J Clin Med ; 12(17)2023 Sep 04.
Artigo em Inglês | MEDLINE | ID: mdl-37685818

RESUMO

Introduction: Laparoscopic ventral mesh rectopexy (VMR) is the standard procedure for the treatment of posterior pelvic organ prolapse. Despite significant functional improvement and anatomical corrections, severe complications related to mesh augmentation can occur in a few proportions of patients. In order to decrease the number of rare but severe complications, we developed a variant of the conventional VMR without any rectal fixation and using a robotic approach with biological mesh. The aim of this study was to compare the results of laparoscopic ventral rectopexy with synthetic mesh (LVMRS) to those of robotic ventral rectopexy with biological mesh (RVMRB). Methods: Between 2004 and 2021, patients operated on for VMR in our unit were identified and separated into two groups: LVMRS and RVMRB. The surgical technique for both groups consisted of VMR without any rectal fixation, with mesh distally secured on the levator ani muscles.

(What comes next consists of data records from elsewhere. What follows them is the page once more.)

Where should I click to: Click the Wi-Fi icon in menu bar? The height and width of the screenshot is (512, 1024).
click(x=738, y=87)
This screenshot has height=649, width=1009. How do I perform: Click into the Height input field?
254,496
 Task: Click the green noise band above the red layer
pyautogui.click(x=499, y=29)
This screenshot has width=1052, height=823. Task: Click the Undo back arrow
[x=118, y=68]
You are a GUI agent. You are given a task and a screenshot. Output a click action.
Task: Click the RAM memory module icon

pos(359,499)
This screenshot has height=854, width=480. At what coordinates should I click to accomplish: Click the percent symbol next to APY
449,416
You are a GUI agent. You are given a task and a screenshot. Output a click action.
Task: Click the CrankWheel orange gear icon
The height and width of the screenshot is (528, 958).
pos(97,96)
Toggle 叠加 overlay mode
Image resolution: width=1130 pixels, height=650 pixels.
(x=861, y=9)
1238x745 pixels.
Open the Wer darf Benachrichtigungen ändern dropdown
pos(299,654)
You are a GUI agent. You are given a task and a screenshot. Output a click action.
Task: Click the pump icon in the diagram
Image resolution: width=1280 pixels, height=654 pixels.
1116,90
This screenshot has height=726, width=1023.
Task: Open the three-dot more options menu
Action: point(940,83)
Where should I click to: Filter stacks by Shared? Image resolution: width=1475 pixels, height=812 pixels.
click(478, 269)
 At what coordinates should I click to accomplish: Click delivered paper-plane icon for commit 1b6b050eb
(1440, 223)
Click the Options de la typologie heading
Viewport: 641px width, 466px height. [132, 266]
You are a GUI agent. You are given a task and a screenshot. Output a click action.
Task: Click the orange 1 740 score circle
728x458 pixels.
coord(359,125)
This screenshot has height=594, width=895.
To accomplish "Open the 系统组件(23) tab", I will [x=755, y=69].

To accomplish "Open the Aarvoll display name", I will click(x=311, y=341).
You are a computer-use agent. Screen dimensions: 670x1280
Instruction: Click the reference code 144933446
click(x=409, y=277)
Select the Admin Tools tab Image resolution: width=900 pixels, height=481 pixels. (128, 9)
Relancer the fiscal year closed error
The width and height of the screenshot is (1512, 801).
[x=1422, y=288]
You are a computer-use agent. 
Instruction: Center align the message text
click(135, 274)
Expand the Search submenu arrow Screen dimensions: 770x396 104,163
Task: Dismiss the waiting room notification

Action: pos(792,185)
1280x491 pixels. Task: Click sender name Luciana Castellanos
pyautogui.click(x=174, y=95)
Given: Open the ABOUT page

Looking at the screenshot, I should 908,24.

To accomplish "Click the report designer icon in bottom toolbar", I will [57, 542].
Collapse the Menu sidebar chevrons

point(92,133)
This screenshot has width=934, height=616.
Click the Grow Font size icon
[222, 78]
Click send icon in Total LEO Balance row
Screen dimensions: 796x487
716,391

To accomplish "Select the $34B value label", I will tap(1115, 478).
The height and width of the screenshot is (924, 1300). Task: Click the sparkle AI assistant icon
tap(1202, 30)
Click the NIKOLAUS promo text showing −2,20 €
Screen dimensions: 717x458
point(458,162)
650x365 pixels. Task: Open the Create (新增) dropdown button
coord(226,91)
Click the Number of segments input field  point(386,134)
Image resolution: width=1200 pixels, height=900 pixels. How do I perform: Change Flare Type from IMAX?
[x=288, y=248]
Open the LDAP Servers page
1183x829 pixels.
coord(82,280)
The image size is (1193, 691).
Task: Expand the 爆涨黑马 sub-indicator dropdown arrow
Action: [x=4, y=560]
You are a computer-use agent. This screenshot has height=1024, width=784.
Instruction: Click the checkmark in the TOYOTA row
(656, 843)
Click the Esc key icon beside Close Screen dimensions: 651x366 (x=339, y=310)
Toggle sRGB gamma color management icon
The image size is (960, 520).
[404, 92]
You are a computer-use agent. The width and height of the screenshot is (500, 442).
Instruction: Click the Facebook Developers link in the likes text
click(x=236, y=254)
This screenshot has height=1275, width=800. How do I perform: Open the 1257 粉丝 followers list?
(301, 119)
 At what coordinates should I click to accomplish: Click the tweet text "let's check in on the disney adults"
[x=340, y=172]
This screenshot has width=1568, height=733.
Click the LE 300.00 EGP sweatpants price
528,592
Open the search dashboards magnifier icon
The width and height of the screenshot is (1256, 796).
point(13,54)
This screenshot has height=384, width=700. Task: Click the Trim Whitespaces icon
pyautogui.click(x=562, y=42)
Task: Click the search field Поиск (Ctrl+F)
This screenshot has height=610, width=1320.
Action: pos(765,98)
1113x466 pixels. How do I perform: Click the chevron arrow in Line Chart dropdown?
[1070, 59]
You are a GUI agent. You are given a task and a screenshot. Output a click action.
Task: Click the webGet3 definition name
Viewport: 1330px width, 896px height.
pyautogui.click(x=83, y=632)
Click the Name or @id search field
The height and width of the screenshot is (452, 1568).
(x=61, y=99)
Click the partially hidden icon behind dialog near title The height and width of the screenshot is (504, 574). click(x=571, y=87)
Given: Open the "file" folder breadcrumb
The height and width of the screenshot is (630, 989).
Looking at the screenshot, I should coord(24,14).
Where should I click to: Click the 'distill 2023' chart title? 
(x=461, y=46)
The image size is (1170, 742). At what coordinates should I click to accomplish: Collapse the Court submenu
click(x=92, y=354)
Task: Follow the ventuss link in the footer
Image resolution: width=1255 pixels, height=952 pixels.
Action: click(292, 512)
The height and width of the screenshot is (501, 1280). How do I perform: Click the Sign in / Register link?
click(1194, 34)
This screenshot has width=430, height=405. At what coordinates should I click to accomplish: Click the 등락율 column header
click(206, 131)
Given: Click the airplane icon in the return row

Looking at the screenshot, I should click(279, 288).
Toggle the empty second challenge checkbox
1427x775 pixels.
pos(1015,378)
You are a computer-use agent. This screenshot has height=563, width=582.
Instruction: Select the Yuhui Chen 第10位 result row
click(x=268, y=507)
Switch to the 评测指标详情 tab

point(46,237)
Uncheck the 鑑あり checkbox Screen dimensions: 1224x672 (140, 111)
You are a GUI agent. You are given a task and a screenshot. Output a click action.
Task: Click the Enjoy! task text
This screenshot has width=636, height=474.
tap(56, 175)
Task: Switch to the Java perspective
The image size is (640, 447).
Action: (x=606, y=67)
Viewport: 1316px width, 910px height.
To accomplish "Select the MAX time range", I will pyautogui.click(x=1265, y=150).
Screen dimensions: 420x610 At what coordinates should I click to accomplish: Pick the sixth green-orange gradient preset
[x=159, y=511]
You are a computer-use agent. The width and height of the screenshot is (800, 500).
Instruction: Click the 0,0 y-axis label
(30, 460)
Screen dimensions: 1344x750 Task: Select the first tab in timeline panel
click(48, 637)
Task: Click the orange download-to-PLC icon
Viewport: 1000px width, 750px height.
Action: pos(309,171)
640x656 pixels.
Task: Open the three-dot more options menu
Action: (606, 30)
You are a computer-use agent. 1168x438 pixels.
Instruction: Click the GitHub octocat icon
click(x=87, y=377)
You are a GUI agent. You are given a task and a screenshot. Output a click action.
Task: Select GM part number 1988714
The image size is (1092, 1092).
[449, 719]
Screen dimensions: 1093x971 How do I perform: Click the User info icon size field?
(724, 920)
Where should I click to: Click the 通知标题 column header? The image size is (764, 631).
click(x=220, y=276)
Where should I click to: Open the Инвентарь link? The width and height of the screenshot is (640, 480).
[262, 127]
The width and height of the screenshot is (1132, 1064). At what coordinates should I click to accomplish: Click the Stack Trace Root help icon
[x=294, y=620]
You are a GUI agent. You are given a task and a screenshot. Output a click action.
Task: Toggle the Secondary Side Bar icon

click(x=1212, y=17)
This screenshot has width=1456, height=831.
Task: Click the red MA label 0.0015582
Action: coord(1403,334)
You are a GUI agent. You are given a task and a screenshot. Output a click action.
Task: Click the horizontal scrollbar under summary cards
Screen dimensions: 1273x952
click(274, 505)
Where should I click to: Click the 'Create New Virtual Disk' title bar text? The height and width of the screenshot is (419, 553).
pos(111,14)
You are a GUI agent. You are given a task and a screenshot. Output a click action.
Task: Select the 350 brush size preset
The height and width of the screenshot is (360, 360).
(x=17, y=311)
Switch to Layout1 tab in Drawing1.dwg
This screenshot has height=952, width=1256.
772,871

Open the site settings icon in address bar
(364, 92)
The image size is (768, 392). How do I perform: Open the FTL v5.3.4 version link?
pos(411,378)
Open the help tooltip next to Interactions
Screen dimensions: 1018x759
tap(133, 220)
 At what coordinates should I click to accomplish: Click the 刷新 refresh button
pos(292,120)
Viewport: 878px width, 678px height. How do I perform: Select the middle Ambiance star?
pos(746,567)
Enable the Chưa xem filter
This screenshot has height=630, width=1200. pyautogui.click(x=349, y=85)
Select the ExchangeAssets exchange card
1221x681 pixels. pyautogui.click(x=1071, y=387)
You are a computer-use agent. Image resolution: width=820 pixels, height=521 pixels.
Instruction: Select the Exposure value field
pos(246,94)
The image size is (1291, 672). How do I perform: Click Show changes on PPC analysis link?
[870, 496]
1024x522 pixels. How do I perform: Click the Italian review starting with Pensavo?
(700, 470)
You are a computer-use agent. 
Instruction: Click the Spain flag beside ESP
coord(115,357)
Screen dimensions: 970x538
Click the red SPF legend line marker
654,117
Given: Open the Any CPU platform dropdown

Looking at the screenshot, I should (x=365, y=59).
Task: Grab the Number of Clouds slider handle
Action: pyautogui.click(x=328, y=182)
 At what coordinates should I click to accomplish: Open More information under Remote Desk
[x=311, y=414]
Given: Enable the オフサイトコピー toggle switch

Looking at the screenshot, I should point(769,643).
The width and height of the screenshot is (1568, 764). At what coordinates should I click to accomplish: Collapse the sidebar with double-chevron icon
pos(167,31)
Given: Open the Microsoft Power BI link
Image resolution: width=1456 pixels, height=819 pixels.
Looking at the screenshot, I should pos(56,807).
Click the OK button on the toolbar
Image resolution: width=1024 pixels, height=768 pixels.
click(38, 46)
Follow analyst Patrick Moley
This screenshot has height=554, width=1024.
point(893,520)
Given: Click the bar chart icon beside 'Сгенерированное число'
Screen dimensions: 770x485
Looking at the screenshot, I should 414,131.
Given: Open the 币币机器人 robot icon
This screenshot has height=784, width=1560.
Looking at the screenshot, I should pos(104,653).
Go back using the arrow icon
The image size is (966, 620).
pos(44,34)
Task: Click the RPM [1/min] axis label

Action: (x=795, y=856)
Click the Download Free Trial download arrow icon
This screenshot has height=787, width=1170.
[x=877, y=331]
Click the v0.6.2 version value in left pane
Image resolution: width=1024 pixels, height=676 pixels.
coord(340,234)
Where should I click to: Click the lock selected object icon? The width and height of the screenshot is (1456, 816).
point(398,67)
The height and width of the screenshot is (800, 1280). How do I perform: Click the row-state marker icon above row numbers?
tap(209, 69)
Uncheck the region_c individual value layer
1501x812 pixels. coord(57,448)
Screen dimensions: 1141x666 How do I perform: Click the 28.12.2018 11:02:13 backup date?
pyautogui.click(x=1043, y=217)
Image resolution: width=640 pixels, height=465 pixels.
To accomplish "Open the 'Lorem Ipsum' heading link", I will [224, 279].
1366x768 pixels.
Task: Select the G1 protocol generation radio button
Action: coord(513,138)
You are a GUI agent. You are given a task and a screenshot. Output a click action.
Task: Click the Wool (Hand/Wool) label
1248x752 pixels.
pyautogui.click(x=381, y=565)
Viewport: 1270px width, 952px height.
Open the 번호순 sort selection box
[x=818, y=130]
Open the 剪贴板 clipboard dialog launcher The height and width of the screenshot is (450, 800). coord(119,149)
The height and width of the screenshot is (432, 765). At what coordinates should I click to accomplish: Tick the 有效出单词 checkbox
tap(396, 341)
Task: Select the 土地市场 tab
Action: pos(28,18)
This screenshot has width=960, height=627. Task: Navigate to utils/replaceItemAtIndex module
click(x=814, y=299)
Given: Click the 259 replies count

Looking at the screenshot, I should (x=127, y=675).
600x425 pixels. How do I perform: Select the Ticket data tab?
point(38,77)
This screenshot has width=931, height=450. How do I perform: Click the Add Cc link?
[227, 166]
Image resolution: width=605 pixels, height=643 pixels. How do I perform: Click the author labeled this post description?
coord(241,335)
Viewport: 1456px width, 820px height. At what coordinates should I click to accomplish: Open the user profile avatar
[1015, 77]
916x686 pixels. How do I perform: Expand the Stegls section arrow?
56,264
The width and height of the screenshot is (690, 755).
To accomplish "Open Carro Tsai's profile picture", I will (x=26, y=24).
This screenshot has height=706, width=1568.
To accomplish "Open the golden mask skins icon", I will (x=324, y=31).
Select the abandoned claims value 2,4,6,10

Results: 269 patients with a mean age of 62 years were operated for posterior pelvic floor disorder: rectocele (61.7%) and external rectal prolapse (34.6%). 222 (82.5%) patients received LVMRS (2004-2015), whereas 47 were operated with RVMRB (2015-2021). Both groups slightly differed for combined anterior fixation proportion (LVMRS 39% vs. RVMRB 6.4%, p < 0.001). Despite these differences, the length of stay was shorter in the RVMRB group (2 vs. 3 days, p < 0.001). Postoperative complications were comparable in the two groups (1.8 vs. 4.3%, p = 0.089) and mainly consisted of minor complications. Functional outcomes were favorable and similar in both groups, with an improvement in bulging, obstructed defecation symptoms, and fecal incontinence (NS in subgroup analysis). In the long term, there were no mesh erosions reported. The overall recurrence rate was 11.9%, and was comparable in the two groups (13% LVMRS vs. 8.5, p = 0.43). Conclusions: VMR without rectal fixation is a safe and effective approach in posterior organ prolapse management. RVMRB provides comparable results in terms of recurrence and functional results, with avoidance of unabsorbable material implantation.